Directions:
1. According to the film reviews, which publication does Pat Mullen write for?
2. Set down the part of the film reviews that starts with "Spoonful of Sugar succeeds" and goes on through "(dir. Tim Lewiston)", word for word.

Source passage Start Marker

Spoonful of Sugar (dir. Mercedes Bryce Morgan)

 

Spoonful of Sugar succeeds as a horror film and a very nasty one at that,” observes Gilbert Seah at Afro Toronto. “As for a happy ending, the best that can be said is that every character in the story gets their comeuppance, which makes a satisfactory, rather than a happy ending.”

 

Still the Water (dir. Naomi Kawase)

 

“While no one can expect answers to the big questions the film circles around, for a film of such solemnity, Still the Water ends up feeling awfully pat,” writes Liam Lacey at Original Cin. “Kawase’s attempt at a healing, nature-loving cathartic conclusion comes across as campy, as if a scene from The Blue Lagoon was accidentally attached to a Japanese nature documentary.”

 

There’s Always Hope (dir. Tim Lewiston)

 

“In most every case, emotional traumas and grievances decades in the making fall prey to a nice merlot and, y’know, just the right amount of talking. In one case, we witness a reconciliation in the distance, angry shouting replaced by giddy laughter before the bottle’s even empty,” notes Jim Slotek at Original Cin. “The scenery is amazing, obviously, so you have something to look at even if there’s very little story to speak of, no crisis point, no emotional catharsis. And all that wine-drinking should put you in a fine mood for some glass-swirling when you get home.”

 

To Leslie (dir. Michael Morris)

 

“[I]n any other situation, Riseborough’s would be heralded as delivering a virtuoso performance, and, indeed, one that is Oscar-worthy,” observes Thom Ernst at Original Cin. “Regardless of facts, Leslie is a story of one person’s struggle to triumph over crisis. That could be a tedious conceit, but Morris transforms the film beyond the humdrum trappings of a recovery story. Not that there aren’t tropes; seedy motels, humiliating drunken advances, and a liberal amount of bad behaviour. But the tropes are infused with a stark reality that defies worn observations and an instinct to glamourize the fallen and the destitute.”

 

Unseen Skies (dir. Yaara Bou Melhem)

 

“The film offers an inquiry that’s sometimes confusing, but consistently provocative,” writes Pat Mullen at POV Magazine. “Moreover, as with any doc about a photographer, there’s gorgeous cinematography as Unseen Skies captures Paglen at work. Especially while photographing Glen Canyon in Arizona or shooting picturesque Nevada, the nature landscape looks like an oasis from the digital world. Some shots are so beautiful you’ll wonder if they’re real or captured with a green screen.”

Source passage End Marker
Provided material Start Marker

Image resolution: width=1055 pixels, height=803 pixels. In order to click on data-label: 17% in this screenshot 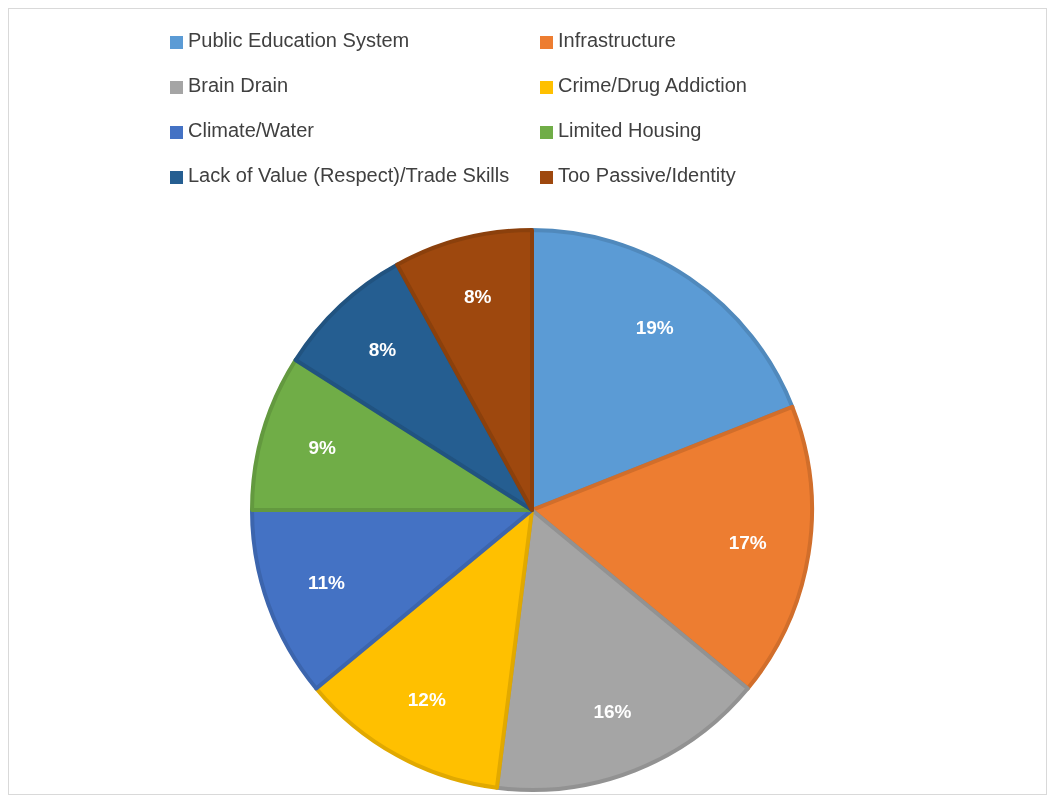, I will do `click(748, 543)`.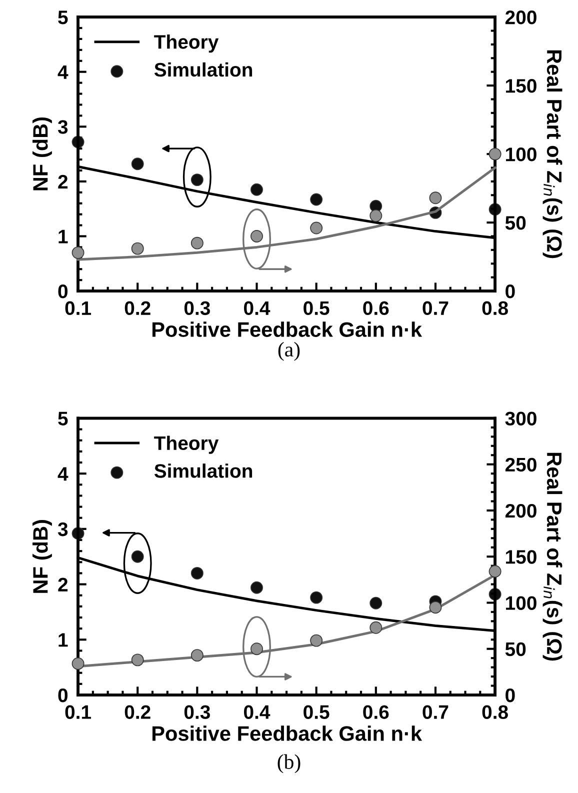 Image resolution: width=578 pixels, height=793 pixels. I want to click on text: (b), so click(289, 764).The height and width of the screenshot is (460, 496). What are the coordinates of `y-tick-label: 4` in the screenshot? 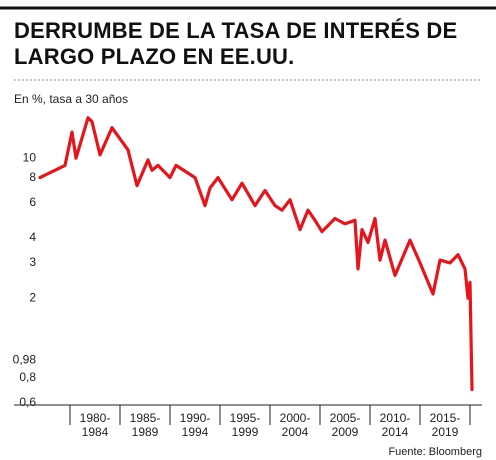 It's located at (32, 237).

Provided material End Marker

Solutions below:
1. POV Magazine

2.
Spoonful of Sugar succeeds as a horror film and a very nasty one at that,” observes Gilbert Seah at Afro Toronto. “As for a happy ending, the best that can be said is that every character in the story gets their comeuppance, which makes a satisfactory, rather than a happy ending.”

 

Still the Water (dir. Naomi Kawase)

 

“While no one can expect answers to the big questions the film circles around, for a film of such solemnity, Still the Water ends up feeling awfully pat,” writes Liam Lacey at Original Cin. “Kawase’s attempt at a healing, nature-loving cathartic conclusion comes across as campy, as if a scene from The Blue Lagoon was accidentally attached to a Japanese nature documentary.”

 

There’s Always Hope (dir. Tim Lewiston)